[EXERCISE TASK]: In the passage on the symmetric group, rewrite everything from "Suppose $G$ is" down to "1 \rangle $$.", changing "Coxeter presentation" to "group presentation".

Suppose $G$ is the symmetric group on the set $\left\{1, 2, 3, \ldots, n+1\right\}$ . Then, $G$ is isomorphic to a Coxeter group, with the following Coxeter presentation:

$$ G \cong \langle s_i | s^2_i = 1\forall1 \le i \le n, \left(s_i s_{i+1}\right)^3 = 1\forall1 \le i \le n - 1, \left(s_i s_j\right)^2 = 1\forall1 \le i < j \le n, |i - j| > 1 \rangle $$.

I am not sure how to read this expression, especially, $1\forall1$. It doesn't look like $\forall$ is the universal quantifier here.

[DATA EXTRACT]:
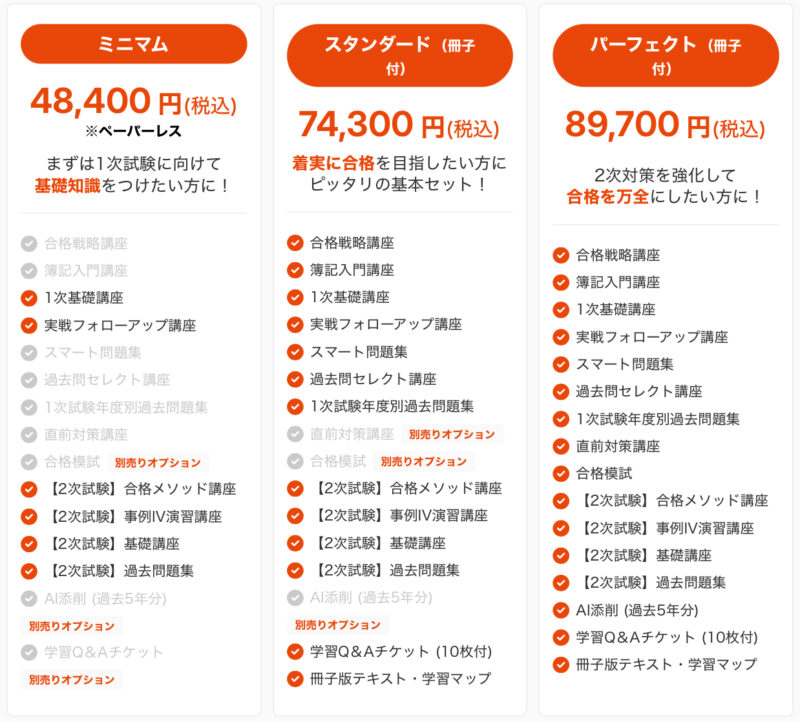Select the ミニマム plan header button

(x=133, y=44)
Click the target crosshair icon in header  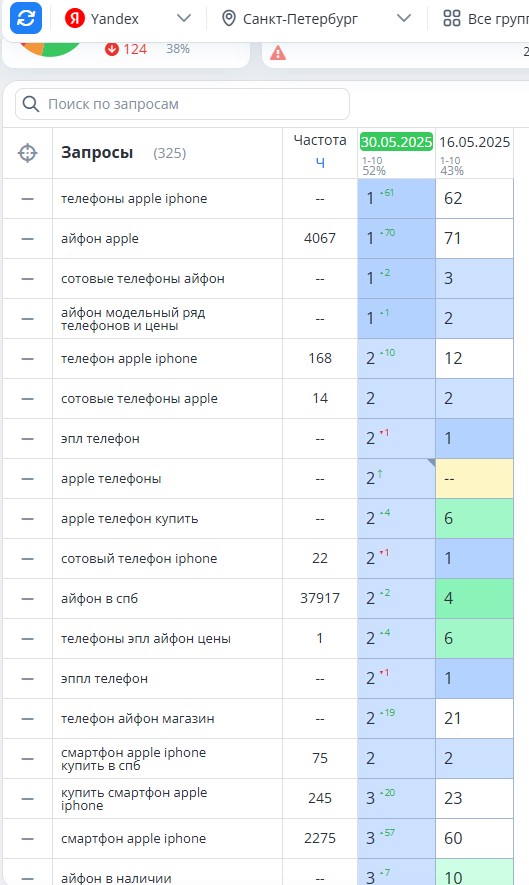pyautogui.click(x=28, y=153)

[REPLY TO THE TASK]:
Suppose $G$ is the symmetric group on the set $\left\{1, 2, 3, \ldots, n+1\right\}$ . Then, $G$ is isomorphic to a Coxeter group, with the following group presentation:

$$ G \cong \langle s_i | s^2_i = 1\forall1 \le i \le n, \left(s_i s_{i+1}\right)^3 = 1\forall1 \le i \le n - 1, \left(s_i s_j\right)^2 = 1\forall1 \le i < j \le n, |i - j| > 1 \rangle $$.